Business continuity plans explained
A business continuity plan (BCP) is a document that outlines how a business will continue operating during an unplanned disruption in service. It’s more comprehensive than a disaster recovery plan and contains contingencies for business processes, assets, human resources and business partners – every aspect of the business that might be affected.
Plans typically contain a checklist that includes supplies and equipment, data backups and backup site locations. Plans can also identify plan administrators and include contact information for emergency responders, key personnel and backup site providers. Plans may provide detailed strategies on how business operations can be maintained for both short-term and long-term outages.
A key component of a business continuity plan (BCP) is a disaster recovery plan that contains strategies for handling IT disruptions to networks, servers, personal computers and mobile devices. The plan should cover how to reestablish office productivity and enterprise software so that key business needs can be met.
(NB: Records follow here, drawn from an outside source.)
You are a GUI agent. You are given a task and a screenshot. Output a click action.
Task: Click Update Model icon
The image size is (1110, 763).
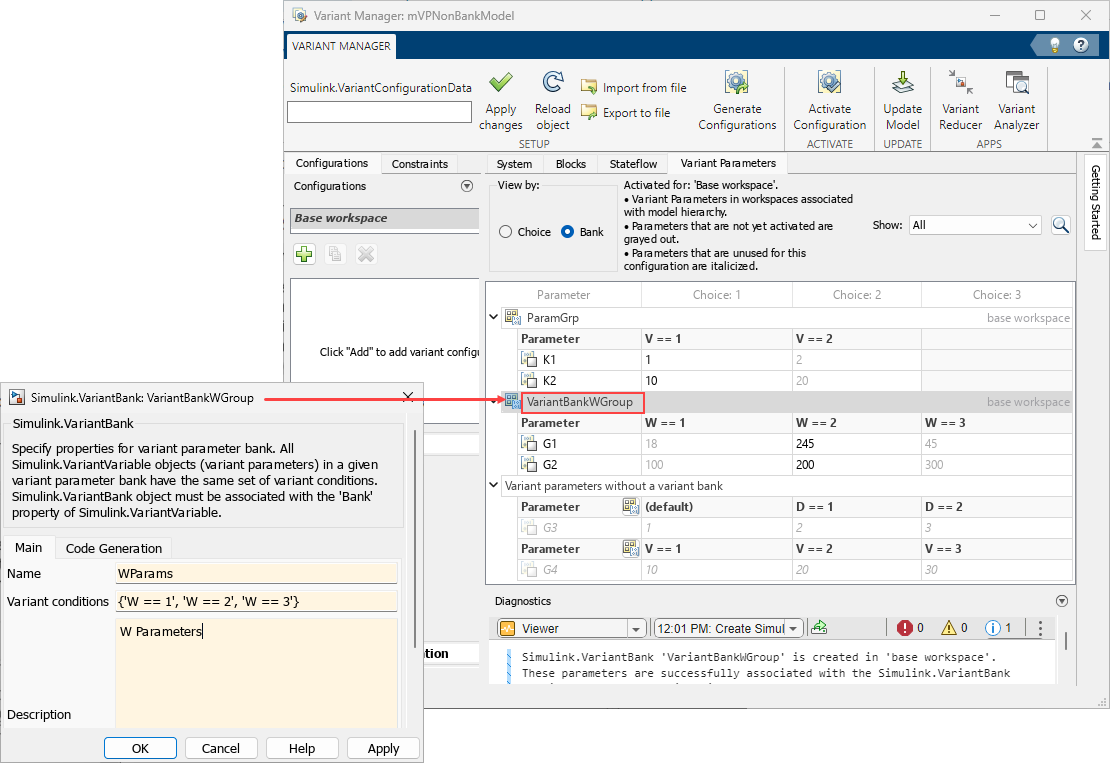pos(902,83)
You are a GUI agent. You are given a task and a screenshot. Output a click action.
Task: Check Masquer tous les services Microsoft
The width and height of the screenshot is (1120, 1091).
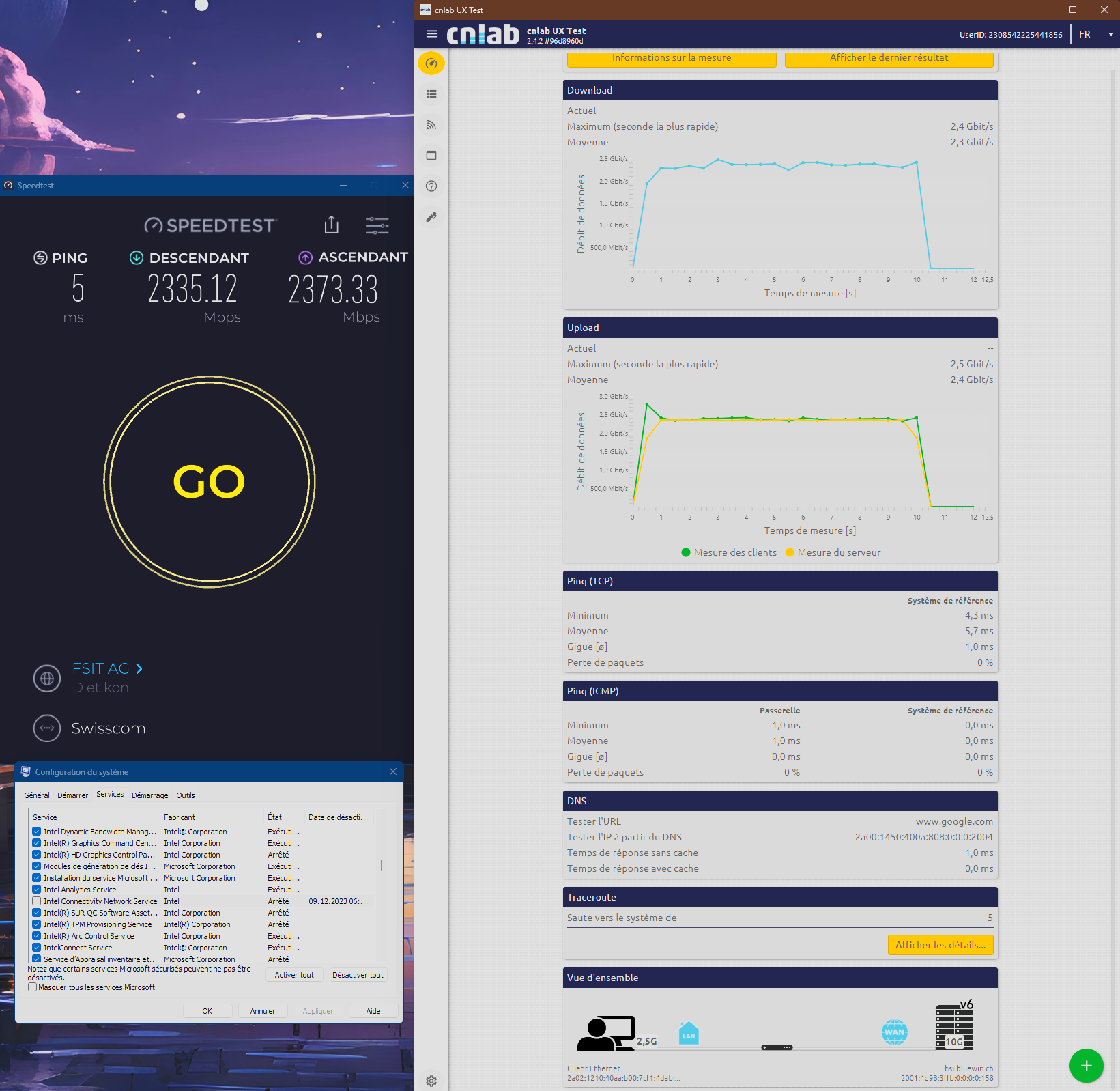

Manual workarounds should be outlined in the plan, so operations can continue until computer systems can be restored.
There are three primary aspects to a business continuity plan for key applications and processes:
- High availability: Provide for the capability and processes so that a business has access to applications regardless of local failures. These failures might be in the business processes, in the physical facilities or in the IT hardware or software.
- Continuous operations: Safeguard the ability to keep things running during a disruption, as well as during planned outages such as scheduled backups or planned maintenance.
- Disaster recovery: Establish a way to recover a data center at a different site if a disaster destroys the primary site or otherwise renders it inoperable.